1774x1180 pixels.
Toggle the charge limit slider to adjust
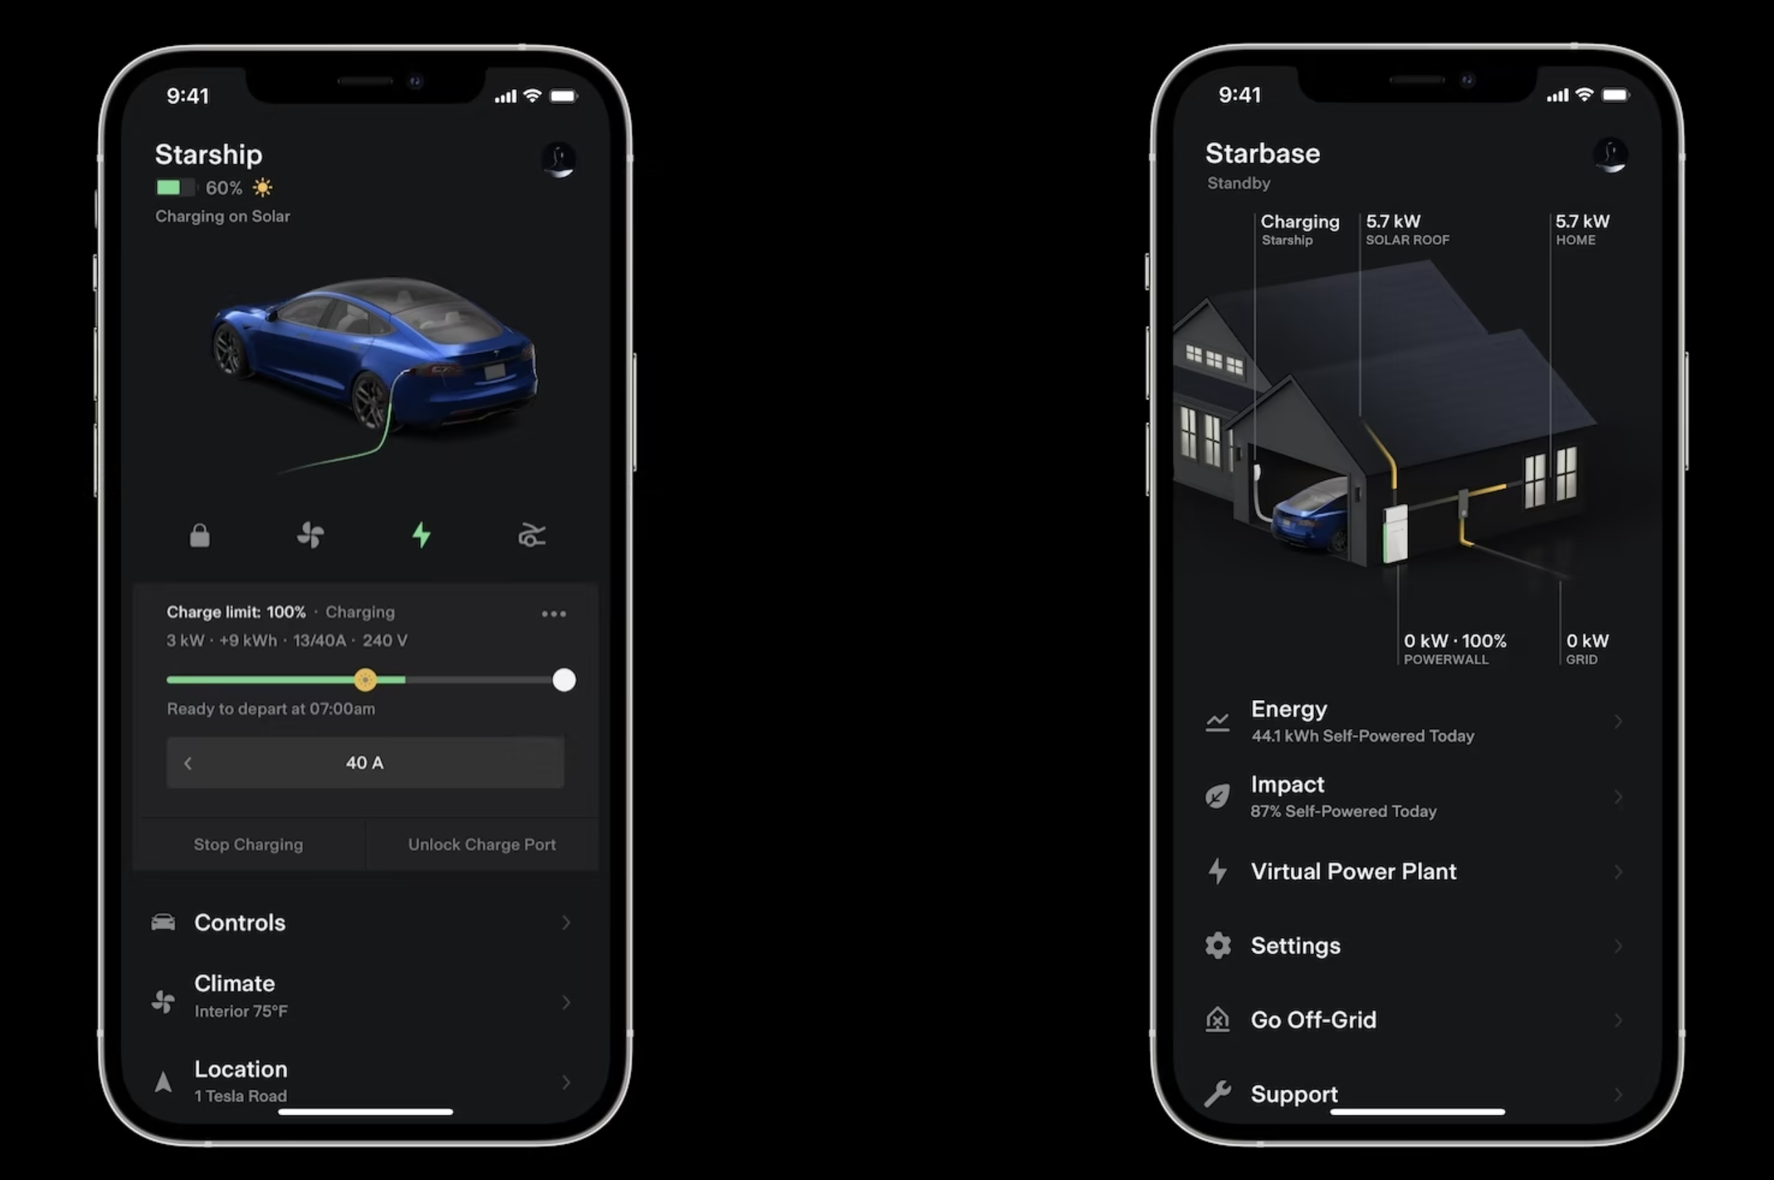tap(563, 680)
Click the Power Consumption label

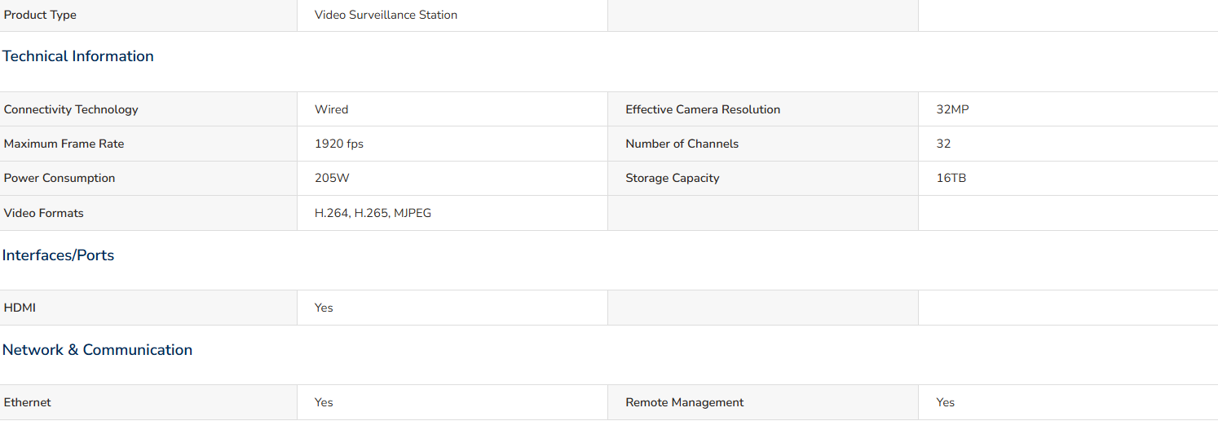click(60, 178)
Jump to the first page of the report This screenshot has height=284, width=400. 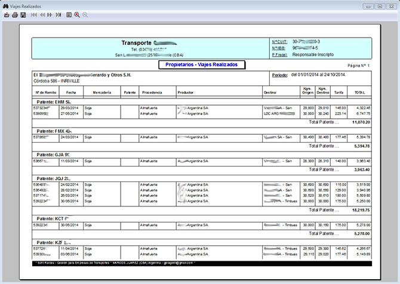(33, 14)
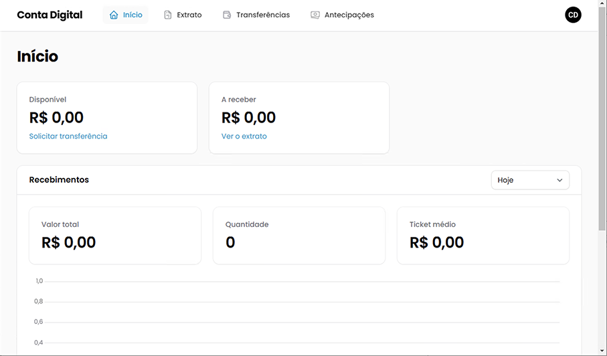Open the Antecipações tab label

pyautogui.click(x=349, y=15)
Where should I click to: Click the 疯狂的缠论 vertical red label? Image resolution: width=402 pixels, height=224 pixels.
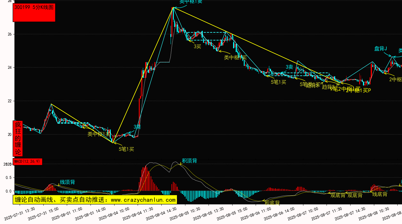18,138
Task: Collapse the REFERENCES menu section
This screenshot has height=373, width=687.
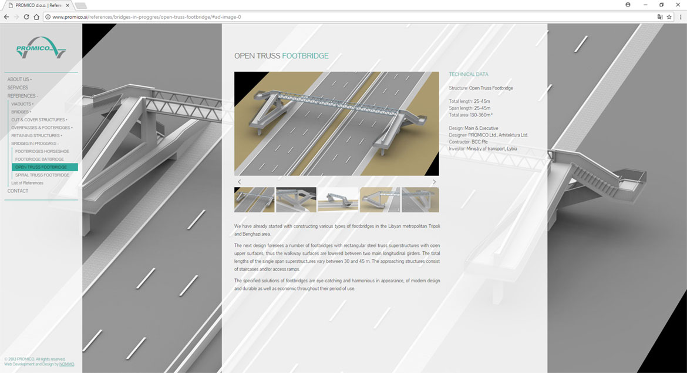Action: click(x=22, y=96)
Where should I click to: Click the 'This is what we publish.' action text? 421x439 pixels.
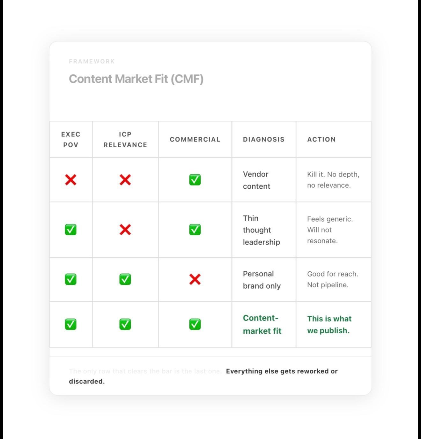pos(329,324)
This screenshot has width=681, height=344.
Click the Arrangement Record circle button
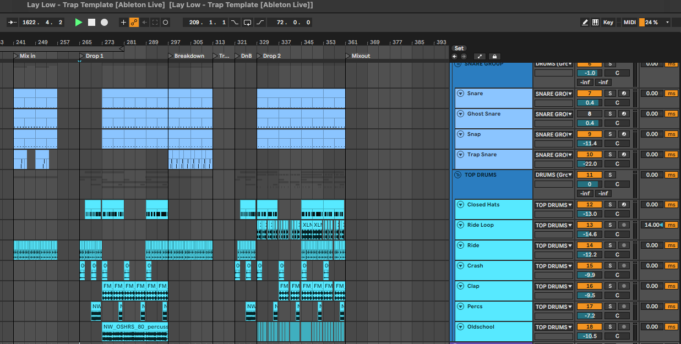(x=105, y=23)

__________

» TO DO
The lines to copy begin with the one containing "This screenshot has height=373, width=687." and end with the last line of the entries above; copy them exactly, minus the pictures.

» ANSWER SECTION
This screenshot has height=373, width=687.
Action: click(x=22, y=96)
Where should I click to: Click the 'This is what we publish.' action text? 421x439 pixels.
pos(329,324)
This screenshot has width=681, height=344.
Click the Arrangement Record circle button
(x=105, y=23)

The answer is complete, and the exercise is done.